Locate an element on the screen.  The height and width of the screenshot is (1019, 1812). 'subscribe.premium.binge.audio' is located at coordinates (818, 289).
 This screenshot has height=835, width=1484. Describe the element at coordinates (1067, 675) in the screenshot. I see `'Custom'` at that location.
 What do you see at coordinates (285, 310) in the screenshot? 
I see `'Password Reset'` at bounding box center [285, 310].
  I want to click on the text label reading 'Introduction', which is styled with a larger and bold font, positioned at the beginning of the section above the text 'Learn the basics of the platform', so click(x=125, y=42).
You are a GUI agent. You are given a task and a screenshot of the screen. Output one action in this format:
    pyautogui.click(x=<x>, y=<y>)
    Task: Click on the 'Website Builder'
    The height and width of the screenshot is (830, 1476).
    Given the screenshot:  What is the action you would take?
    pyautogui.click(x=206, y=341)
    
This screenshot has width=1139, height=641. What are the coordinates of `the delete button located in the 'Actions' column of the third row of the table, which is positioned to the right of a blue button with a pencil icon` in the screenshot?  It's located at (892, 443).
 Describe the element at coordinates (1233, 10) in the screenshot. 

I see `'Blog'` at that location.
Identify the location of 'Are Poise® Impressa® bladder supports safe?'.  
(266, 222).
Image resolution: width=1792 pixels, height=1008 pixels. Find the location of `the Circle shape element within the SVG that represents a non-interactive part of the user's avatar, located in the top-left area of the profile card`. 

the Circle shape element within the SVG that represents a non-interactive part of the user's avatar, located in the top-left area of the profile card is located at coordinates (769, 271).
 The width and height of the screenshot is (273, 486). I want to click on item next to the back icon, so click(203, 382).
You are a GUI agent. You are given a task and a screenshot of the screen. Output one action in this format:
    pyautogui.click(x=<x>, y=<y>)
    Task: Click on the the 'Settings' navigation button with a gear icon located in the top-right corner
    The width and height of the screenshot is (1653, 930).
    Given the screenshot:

━━━━━━━━

EXERCISE
Turn every line of the items above into a numbered list, skipping any blank lines.

COMPLETE OUTPUT
1. Locate an element on the screen.  The height and width of the screenshot is (1019, 1812). 'subscribe.premium.binge.audio' is located at coordinates (818, 289).
2.  This screenshot has height=835, width=1484. Describe the element at coordinates (1067, 675) in the screenshot. I see `'Custom'` at that location.
3.  What do you see at coordinates (285, 310) in the screenshot? 
4. I see `'Password Reset'` at bounding box center [285, 310].
5.   I want to click on the text label reading 'Introduction', which is styled with a larger and bold font, positioned at the beginning of the section above the text 'Learn the basics of the platform', so click(x=125, y=42).
6. You are a GUI agent. You are given a task and a screenshot of the screen. Output one action in this format:
7.     pyautogui.click(x=<x>, y=<y>)
8.     Task: Click on the 'Website Builder'
9.     The height and width of the screenshot is (830, 1476).
10.     Given the screenshot:  What is the action you would take?
11.     pyautogui.click(x=206, y=341)
12. This screenshot has width=1139, height=641. What are the coordinates of `the delete button located in the 'Actions' column of the third row of the table, which is positioned to the right of a blue button with a pencil icon` in the screenshot?  It's located at (892, 443).
13.  Describe the element at coordinates (1233, 10) in the screenshot. 
14. I see `'Blog'` at that location.
15. Identify the location of 'Are Poise® Impressa® bladder supports safe?'.  
16. (266, 222).
17. Image resolution: width=1792 pixels, height=1008 pixels. Find the location of `the Circle shape element within the SVG that represents a non-interactive part of the user's avatar, located in the top-left area of the profile card`. 
18. the Circle shape element within the SVG that represents a non-interactive part of the user's avatar, located in the top-left area of the profile card is located at coordinates (769, 271).
19.  The width and height of the screenshot is (273, 486). I want to click on item next to the back icon, so click(203, 382).
20. You are a GUI agent. You are given a task and a screenshot of the screen. Output one action in this format:
21.     pyautogui.click(x=<x>, y=<y>)
22.     Task: Click on the the 'Settings' navigation button with a gear icon located in the top-right corner
23.     The width and height of the screenshot is (1653, 930).
24.     Given the screenshot:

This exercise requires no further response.